Stress, Gender and Depression
In my last Sharepost I asked the question Does Stress Cause Depression? One of the conclusions reached was that while many people experience stress, it is not inevitable they will go on to suffer with depression. Therefore, we assume that some people have a particular vulnerability.
When we look at the figures for depression it appears that women are far more vulnerable. There is something of a dispute as to whether men reveal their depression in different ways, but this aside it is interesting to see just how much focus has been given to stress exposure in women, and how this may predispose them to the onset of depression.
Various researchers have concluded that women's lives are generally more stressful. Reasons for this vary but include the fact that their career opportunities are more limited and they often occupy lower status jobs. Women are argued to have less power in the control of their own destinies, are often poorer and receive less acclaim and reward in their lives when compared with many men. There is some support for the claim that duel roles, such as worker and parent, are more emotionally demanding. In one large study it was found that single women were less likely to be depressed than married women who were also employed.
Additional sources of stress come from life events. It has been suggested that women are exposed to higher levels of stress in this regard. Women tend to report stressful life events more frequently than men especially with regard to interpersonal, marital, financial and illness problems, and family crises. It is suggested that women are far more immersed in family and social networks than are men and this may account for the relative intensity of stress felt.

Study material:
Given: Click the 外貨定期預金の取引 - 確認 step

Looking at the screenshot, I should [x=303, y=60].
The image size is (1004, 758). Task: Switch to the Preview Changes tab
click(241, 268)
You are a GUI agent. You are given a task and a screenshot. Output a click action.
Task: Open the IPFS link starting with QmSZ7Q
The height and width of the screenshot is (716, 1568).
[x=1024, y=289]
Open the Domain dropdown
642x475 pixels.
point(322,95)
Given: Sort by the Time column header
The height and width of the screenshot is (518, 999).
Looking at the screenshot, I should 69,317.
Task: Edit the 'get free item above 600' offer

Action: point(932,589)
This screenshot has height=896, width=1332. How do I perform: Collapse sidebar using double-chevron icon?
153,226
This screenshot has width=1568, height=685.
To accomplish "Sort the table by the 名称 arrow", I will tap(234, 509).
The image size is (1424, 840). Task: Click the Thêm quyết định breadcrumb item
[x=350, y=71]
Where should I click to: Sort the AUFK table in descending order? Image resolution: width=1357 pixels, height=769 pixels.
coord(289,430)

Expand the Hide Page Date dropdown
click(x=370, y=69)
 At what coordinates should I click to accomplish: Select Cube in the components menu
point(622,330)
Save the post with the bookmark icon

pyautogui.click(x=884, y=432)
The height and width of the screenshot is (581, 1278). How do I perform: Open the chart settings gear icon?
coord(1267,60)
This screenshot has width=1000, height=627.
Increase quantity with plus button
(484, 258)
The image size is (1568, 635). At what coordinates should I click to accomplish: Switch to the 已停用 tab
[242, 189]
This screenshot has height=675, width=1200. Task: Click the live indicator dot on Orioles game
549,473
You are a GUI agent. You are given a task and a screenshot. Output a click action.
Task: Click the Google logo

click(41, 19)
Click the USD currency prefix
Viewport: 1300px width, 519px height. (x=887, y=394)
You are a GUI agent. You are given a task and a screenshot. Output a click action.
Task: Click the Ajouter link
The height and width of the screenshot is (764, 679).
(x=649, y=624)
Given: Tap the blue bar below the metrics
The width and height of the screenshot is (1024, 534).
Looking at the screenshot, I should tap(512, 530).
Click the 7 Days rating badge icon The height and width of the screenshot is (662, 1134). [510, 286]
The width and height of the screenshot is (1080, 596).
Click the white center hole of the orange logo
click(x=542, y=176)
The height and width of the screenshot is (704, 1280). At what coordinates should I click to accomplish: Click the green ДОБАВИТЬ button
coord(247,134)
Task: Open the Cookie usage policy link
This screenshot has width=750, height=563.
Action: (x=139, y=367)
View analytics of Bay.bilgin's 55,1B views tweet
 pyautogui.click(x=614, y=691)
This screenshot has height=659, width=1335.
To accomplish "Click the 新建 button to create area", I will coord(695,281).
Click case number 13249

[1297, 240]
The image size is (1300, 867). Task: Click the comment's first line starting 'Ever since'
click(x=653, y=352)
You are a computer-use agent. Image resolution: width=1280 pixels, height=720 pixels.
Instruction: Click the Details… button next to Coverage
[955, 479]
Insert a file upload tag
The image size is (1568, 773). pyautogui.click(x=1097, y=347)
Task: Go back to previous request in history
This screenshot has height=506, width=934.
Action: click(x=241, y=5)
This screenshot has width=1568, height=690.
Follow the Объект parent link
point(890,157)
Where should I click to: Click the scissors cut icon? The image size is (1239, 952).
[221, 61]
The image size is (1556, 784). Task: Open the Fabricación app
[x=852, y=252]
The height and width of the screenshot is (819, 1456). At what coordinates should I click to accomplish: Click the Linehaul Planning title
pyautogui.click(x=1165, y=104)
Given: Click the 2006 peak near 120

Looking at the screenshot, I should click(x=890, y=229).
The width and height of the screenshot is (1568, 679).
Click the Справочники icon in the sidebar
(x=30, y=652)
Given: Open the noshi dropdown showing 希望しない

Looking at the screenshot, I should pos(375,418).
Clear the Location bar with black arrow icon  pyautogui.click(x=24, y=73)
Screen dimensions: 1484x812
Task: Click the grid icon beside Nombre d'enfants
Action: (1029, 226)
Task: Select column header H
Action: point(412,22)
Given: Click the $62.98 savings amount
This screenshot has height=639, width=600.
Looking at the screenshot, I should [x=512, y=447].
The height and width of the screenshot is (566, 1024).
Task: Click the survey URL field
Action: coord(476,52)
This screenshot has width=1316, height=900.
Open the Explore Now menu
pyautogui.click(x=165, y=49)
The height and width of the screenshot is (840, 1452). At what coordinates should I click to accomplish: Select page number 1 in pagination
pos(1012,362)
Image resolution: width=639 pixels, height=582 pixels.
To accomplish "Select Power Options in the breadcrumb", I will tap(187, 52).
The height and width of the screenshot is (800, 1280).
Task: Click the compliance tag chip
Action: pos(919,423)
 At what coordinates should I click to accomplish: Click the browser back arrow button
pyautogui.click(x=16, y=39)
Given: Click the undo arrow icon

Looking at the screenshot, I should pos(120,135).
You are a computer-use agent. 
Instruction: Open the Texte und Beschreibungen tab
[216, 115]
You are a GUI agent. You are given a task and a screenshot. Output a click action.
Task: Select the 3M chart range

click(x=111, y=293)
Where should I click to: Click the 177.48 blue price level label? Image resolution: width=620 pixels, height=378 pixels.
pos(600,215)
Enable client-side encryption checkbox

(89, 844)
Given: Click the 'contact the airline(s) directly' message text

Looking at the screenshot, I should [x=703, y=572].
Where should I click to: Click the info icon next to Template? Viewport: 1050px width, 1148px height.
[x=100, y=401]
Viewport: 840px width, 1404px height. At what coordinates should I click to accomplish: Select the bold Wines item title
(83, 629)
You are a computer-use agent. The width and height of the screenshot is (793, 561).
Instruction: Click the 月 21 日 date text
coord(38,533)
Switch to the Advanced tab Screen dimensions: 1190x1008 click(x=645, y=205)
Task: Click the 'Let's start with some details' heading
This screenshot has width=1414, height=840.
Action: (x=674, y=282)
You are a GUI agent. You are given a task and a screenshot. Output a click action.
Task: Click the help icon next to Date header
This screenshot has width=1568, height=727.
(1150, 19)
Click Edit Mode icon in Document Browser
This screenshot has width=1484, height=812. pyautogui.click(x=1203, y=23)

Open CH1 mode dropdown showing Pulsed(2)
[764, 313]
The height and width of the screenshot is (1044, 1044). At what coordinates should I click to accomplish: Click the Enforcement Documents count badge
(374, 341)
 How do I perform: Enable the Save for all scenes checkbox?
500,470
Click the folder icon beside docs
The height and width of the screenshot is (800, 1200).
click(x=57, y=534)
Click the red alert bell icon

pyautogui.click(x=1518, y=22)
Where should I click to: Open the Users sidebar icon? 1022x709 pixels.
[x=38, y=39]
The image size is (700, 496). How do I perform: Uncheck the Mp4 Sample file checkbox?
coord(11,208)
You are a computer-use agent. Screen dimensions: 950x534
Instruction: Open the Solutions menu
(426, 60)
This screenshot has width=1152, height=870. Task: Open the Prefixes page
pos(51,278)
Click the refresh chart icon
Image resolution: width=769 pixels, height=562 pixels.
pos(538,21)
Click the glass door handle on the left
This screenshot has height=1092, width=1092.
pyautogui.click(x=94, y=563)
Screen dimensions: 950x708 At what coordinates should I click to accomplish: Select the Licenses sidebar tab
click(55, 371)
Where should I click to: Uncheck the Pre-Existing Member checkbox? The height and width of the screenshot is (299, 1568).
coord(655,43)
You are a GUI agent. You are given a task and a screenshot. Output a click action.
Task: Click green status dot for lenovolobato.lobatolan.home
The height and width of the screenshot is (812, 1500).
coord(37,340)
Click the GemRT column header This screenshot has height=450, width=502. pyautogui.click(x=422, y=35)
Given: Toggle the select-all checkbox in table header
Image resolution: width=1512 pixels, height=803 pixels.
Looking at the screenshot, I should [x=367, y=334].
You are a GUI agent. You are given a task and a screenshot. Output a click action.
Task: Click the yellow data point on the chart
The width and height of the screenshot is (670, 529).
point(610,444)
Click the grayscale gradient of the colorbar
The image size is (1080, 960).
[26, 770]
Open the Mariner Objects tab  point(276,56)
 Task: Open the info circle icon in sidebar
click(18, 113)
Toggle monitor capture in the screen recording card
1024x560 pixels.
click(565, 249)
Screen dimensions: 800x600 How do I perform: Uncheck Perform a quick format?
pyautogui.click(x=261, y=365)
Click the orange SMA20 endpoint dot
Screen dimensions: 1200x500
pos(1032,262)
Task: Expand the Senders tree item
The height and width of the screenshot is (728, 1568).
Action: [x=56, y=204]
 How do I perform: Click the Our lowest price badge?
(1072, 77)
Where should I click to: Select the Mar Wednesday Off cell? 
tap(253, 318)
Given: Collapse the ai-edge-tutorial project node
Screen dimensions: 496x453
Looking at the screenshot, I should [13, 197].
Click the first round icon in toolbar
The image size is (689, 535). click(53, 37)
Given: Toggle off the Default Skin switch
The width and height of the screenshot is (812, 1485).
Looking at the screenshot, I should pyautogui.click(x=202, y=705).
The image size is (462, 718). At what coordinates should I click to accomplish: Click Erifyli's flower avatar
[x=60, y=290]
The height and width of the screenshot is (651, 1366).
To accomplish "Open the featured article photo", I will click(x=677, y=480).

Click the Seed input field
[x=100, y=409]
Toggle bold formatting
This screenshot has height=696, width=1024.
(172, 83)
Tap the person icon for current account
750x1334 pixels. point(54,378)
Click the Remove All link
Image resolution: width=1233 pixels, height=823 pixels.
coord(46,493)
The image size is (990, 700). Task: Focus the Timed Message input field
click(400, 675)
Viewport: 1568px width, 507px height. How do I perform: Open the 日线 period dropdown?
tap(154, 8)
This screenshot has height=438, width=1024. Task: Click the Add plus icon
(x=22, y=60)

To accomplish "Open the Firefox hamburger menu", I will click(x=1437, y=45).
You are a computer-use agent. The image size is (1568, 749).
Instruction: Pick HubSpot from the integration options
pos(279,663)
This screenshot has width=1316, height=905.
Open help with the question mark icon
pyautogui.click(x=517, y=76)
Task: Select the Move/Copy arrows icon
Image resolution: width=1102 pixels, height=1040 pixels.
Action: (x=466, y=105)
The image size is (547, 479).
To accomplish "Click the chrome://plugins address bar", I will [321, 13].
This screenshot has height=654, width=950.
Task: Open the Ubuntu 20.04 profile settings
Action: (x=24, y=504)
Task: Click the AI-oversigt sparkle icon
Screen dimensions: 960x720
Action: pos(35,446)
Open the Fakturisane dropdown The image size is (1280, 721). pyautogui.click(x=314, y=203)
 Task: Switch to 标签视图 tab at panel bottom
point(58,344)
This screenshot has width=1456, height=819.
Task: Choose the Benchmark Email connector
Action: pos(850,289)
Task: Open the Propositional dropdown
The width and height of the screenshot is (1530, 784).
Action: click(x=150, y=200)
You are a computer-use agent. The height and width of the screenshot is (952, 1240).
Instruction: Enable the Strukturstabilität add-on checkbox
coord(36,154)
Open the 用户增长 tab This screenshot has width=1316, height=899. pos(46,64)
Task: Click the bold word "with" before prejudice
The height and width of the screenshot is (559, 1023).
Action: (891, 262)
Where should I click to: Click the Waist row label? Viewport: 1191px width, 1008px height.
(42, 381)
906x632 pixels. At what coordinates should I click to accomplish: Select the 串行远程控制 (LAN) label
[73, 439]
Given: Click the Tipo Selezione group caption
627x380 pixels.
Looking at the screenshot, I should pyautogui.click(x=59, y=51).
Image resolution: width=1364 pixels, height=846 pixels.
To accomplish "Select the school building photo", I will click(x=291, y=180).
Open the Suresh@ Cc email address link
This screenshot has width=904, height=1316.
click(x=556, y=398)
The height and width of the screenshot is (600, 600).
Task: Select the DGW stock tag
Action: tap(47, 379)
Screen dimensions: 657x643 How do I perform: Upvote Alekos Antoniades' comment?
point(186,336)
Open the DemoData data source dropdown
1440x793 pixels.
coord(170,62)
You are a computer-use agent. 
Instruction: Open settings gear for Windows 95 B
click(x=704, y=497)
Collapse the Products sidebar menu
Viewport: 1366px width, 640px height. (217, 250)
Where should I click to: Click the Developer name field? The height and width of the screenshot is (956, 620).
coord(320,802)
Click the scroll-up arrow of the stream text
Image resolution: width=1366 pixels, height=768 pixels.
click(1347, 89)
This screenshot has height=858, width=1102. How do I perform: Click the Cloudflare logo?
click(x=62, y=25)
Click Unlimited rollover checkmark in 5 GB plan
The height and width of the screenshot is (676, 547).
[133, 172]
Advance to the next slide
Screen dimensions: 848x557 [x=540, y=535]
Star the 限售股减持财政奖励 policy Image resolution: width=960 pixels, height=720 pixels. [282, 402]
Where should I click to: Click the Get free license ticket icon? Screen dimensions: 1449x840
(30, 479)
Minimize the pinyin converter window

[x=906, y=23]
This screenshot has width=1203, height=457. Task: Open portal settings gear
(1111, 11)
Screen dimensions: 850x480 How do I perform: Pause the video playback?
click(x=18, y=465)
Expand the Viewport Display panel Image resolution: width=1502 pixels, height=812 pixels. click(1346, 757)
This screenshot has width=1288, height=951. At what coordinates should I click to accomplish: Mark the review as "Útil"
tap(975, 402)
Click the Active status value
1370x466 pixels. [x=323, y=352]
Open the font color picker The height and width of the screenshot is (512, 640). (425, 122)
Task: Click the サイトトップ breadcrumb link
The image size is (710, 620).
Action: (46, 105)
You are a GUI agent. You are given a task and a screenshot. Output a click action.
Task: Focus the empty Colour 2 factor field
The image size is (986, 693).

Problems and tasks:
1 > In the article on stress, gender and depression, which group did one large study find less likely to be depressed than married women who were also employed?
2 > Quote the article on stress, gender and depression from "Various researchers have" up to and including "were also employed.".

Set of answers:
1 > Single women.

2 >
Various researchers have concluded that women's lives are generally more stressful. Reasons for this vary but include the fact that their career opportunities are more limited and they often occupy lower status jobs. Women are argued to have less power in the control of their own destinies, are often poorer and receive less acclaim and reward in their lives when compared with many men. There is some support for the claim that duel roles, such as worker and parent, are more emotionally demanding. In one large study it was found that single women were less likely to be depressed than married women who were also employed.